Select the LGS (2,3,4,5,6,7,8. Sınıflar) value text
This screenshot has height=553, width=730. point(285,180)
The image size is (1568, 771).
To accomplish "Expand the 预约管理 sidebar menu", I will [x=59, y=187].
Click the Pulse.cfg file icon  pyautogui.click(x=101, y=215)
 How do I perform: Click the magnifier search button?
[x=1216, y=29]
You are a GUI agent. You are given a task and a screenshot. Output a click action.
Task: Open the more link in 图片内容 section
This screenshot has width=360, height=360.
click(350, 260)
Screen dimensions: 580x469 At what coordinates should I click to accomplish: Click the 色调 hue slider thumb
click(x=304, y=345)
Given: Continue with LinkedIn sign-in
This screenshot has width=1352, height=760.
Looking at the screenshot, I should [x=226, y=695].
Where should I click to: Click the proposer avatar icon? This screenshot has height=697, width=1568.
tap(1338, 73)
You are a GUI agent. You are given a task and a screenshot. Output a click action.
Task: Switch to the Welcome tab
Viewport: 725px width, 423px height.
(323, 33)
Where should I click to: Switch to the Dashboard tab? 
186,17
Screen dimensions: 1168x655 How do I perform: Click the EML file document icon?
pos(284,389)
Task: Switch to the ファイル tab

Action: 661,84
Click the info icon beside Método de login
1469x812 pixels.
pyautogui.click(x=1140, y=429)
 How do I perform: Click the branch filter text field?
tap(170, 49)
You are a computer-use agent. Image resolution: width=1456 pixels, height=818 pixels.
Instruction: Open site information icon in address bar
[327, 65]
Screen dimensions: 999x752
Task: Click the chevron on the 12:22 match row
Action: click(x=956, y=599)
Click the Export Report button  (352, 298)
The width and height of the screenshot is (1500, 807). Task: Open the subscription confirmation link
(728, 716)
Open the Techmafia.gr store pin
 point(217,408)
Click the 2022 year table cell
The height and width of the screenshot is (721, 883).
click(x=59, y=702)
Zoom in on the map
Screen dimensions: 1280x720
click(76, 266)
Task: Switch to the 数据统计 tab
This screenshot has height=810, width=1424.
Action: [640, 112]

▬▬▬▬▬▬

» **Task statement**
Set down the whole listing once more, exactly as it appears.

» **Problem solution**
Select the LGS (2,3,4,5,6,7,8. Sınıflar) value text
This screenshot has height=553, width=730. point(285,180)
The image size is (1568, 771).
To accomplish "Expand the 预约管理 sidebar menu", I will [x=59, y=187].
Click the Pulse.cfg file icon  pyautogui.click(x=101, y=215)
 How do I perform: Click the magnifier search button?
[x=1216, y=29]
You are a GUI agent. You are given a task and a screenshot. Output a click action.
Task: Open the more link in 图片内容 section
This screenshot has width=360, height=360.
click(350, 260)
Screen dimensions: 580x469 At what coordinates should I click to accomplish: Click the 色调 hue slider thumb
click(x=304, y=345)
Given: Continue with LinkedIn sign-in
This screenshot has width=1352, height=760.
Looking at the screenshot, I should [x=226, y=695].
Where should I click to: Click the proposer avatar icon? This screenshot has height=697, width=1568.
tap(1338, 73)
You are a GUI agent. You are given a task and a screenshot. Output a click action.
Task: Switch to the Welcome tab
Viewport: 725px width, 423px height.
(323, 33)
Where should I click to: Switch to the Dashboard tab? 
186,17
Screen dimensions: 1168x655 How do I perform: Click the EML file document icon?
pos(284,389)
Task: Switch to the ファイル tab

Action: 661,84
Click the info icon beside Método de login
1469x812 pixels.
pyautogui.click(x=1140, y=429)
 How do I perform: Click the branch filter text field?
tap(170, 49)
You are a computer-use agent. Image resolution: width=1456 pixels, height=818 pixels.
Instruction: Open site information icon in address bar
[327, 65]
Screen dimensions: 999x752
Task: Click the chevron on the 12:22 match row
Action: click(x=956, y=599)
Click the Export Report button  (352, 298)
The width and height of the screenshot is (1500, 807). Task: Open the subscription confirmation link
(728, 716)
Open the Techmafia.gr store pin
 point(217,408)
Click the 2022 year table cell
The height and width of the screenshot is (721, 883).
click(x=59, y=702)
Zoom in on the map
Screen dimensions: 1280x720
click(76, 266)
Task: Switch to the 数据统计 tab
This screenshot has height=810, width=1424.
Action: [640, 112]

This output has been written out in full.